This diversity of information sums up the range of vignettes, insights and observations on offer as Meyrick Hughes cheerfully takes to the waterways of London for a historic trip up memory lane that spans a thousand years, without letting this limit his ability to address a wider array of subjects that interest him. By turns funny and poignant, Circle Lane is a thoroughly researched and well written account of one man's water-borne adventures that combines the best of hands-on journalism with an erudite and often wryly humorous reflection on a city he clearly thrives on. Not unsurprisingly, he also finds time to explain his passion for boats in a way that manages to be knowledgeable without alienating the uninitiated. Only when he reminisced about some of his sun-kissed childhood holidays sailing in the Med did I find it a little hard to relate - but then to be fair you don't get to cultivate a serious sailing habit by spending your summers visiting your (non-seafaring) relatives.

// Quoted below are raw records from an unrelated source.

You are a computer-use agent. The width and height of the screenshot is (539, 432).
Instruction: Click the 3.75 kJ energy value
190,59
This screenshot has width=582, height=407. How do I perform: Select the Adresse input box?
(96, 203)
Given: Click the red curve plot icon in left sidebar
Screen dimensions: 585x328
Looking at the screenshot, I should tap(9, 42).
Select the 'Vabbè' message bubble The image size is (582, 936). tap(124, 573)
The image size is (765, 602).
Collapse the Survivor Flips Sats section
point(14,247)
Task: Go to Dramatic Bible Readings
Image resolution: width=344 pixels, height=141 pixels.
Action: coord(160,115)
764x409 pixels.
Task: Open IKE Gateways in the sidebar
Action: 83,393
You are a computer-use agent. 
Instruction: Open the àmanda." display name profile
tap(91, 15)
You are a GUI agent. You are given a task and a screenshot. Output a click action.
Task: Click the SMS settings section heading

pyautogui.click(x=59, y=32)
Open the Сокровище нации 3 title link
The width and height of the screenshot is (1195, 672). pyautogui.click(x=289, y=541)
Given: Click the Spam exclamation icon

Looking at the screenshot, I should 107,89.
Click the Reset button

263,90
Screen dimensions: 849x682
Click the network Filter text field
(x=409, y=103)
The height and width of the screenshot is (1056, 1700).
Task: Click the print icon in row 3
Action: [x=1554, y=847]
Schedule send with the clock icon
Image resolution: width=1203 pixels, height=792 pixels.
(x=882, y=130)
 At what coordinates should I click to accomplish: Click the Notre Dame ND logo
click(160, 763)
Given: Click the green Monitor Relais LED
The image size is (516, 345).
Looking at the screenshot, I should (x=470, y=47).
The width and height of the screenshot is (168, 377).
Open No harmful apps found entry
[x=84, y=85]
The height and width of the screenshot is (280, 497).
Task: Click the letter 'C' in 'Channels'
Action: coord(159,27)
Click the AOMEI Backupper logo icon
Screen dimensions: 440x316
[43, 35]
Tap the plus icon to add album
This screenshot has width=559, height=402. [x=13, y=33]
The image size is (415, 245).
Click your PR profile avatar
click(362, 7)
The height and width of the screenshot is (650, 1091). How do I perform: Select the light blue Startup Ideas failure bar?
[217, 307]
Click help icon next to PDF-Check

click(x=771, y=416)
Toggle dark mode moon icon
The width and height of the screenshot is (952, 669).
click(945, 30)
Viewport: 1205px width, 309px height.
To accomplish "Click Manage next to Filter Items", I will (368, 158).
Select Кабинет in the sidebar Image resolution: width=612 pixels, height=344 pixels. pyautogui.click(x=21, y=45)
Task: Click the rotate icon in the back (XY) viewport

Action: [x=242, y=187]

For all my landlubber credentials, I always had a sneaking desire to be a sailor (lousy swimming skills stymied me in this hope, alas) but even those who have never entertained (or like the author, comprehensively lived out) such fantasies should find plenty of good reasons to read this book. In fact reviewing it almost makes me miss my old job as a journalist - it's a pleasure to write about too.

To sum up, then, Around London In A Small Boat is a revealing look at one of the great cities of the world, as seen from its water-logged underbelly - would definitely recommend!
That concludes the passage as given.